Is there a way getting it87 for my box with new kernel back ?

Edit: On the other side, it worked with git-sources 4.15-rc9 before. Could it have something to do with the fact, that I updated to gcc 7.3 and binutils 2.30 followed by emerge -e world ?

----------

## wrc1944

I don't have it87 on my new AM4 system (had it on several AM3+ boards), but I just looked in my 4.15.0 source, and it's still right there in the kernel .config file, where it always has been for many years.    

# CONFIG_SENSORS_IT87 is not set

When you compile the 4.15.0 kernel just enable it as a module. Some AM4 board use it87, but others are using CONFIG_SENSORS_NCT6775=m.
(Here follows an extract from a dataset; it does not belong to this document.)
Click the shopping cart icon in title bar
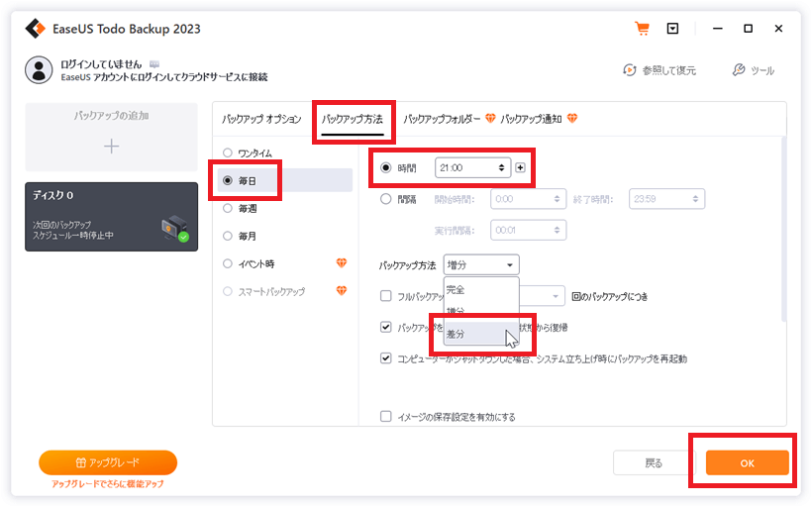 (x=643, y=29)
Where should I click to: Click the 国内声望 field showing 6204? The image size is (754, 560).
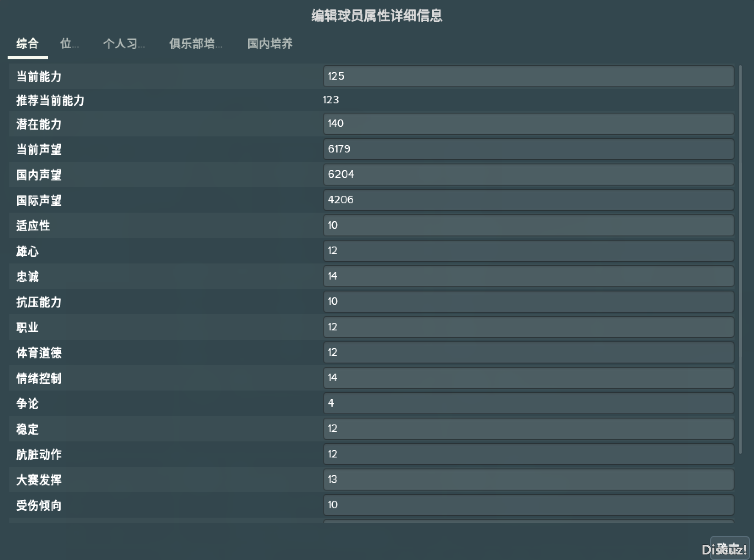(528, 175)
Are you sure your board is using the it87 sensors chip? My ASrock boards (B350 and x370 models) are both using the Nuvoton NCT5577D/NCT6776F Super IO Sensors chip.
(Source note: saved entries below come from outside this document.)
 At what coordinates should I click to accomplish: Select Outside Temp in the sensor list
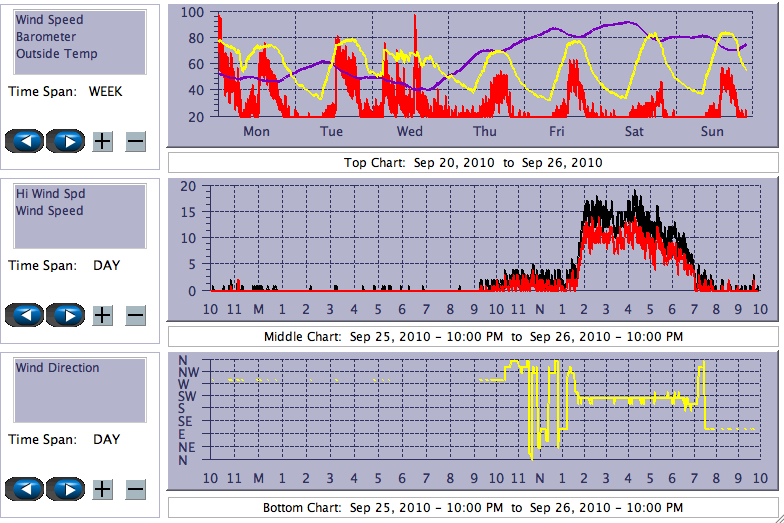(x=57, y=54)
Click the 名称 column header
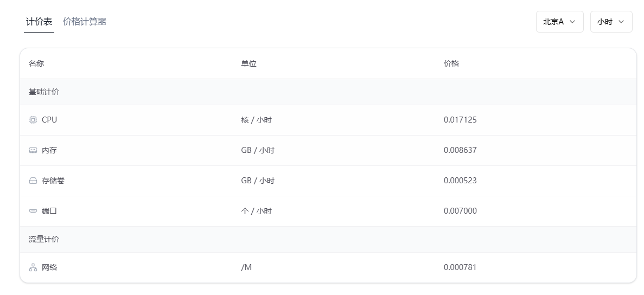 36,63
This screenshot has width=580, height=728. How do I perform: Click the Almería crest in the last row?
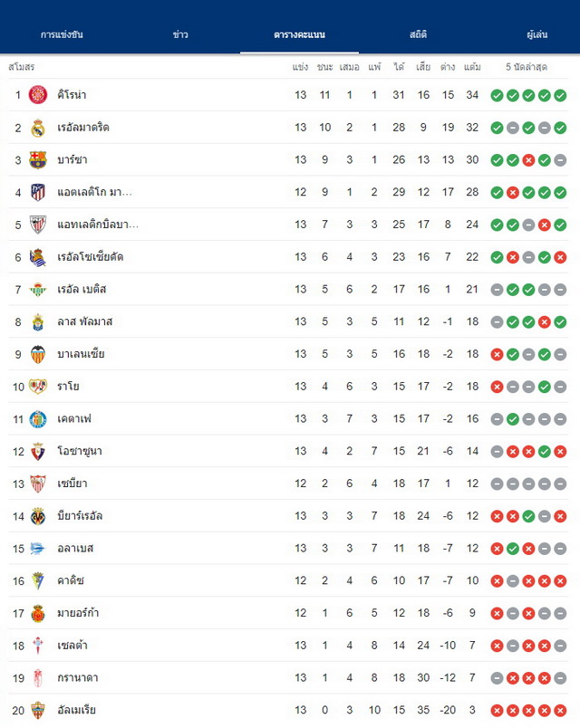pos(38,711)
If you have easy access you could look on the motherboard to check what sensor chip it has.

EDIT:  Just realized after reading Chiitoo's post above that maybe the it87 code has changed in 4.15.0.  

I recall doing something like replacing ( the relevant file(s) in the new kernel with the same file(s) from a recent kernel that worked (for my wifi adapter), before compiling the new kernel that didn't work.  Worked like a charm. 

If nothing else works, might be worth a shot trying the same sort of thing with the it87, assuming that's the chip you actually have on the board.

Not sure about the gcc 7.3 and binutils 2.30 followed by emerge -e world.  Did you compile the kernel before or after the -e @world?

EDIT2:  I did check the /usr/src/linux-4.14.15-gentoo/drivers/hwmon/it87.c file in both 4.14.15 and 4.15.0, and they are both 104,147 in size, but 4.14.15 was modified jan. 28, 2018, and 4.14.15 modified nov. 12,2017 and  4.14.13 file was identical to 4.14.15

----------

## Elleni

Hello, 

the point is, yes it87 is in kernel but it is not in a new enough version aparently. See Chiitoo's post. Thus I had installed it87 from following link, which worked perfectly: 

https://linuxconfig.org/monitor-amd-ryzen-temperatures-in-linux-with-latest-kernel-modules

This still works - i come from trying - with 4.14 kernels and older. Even with actual system, compiled with gcc-7.3 and binutils-2.30 so those are not the source of the problem. 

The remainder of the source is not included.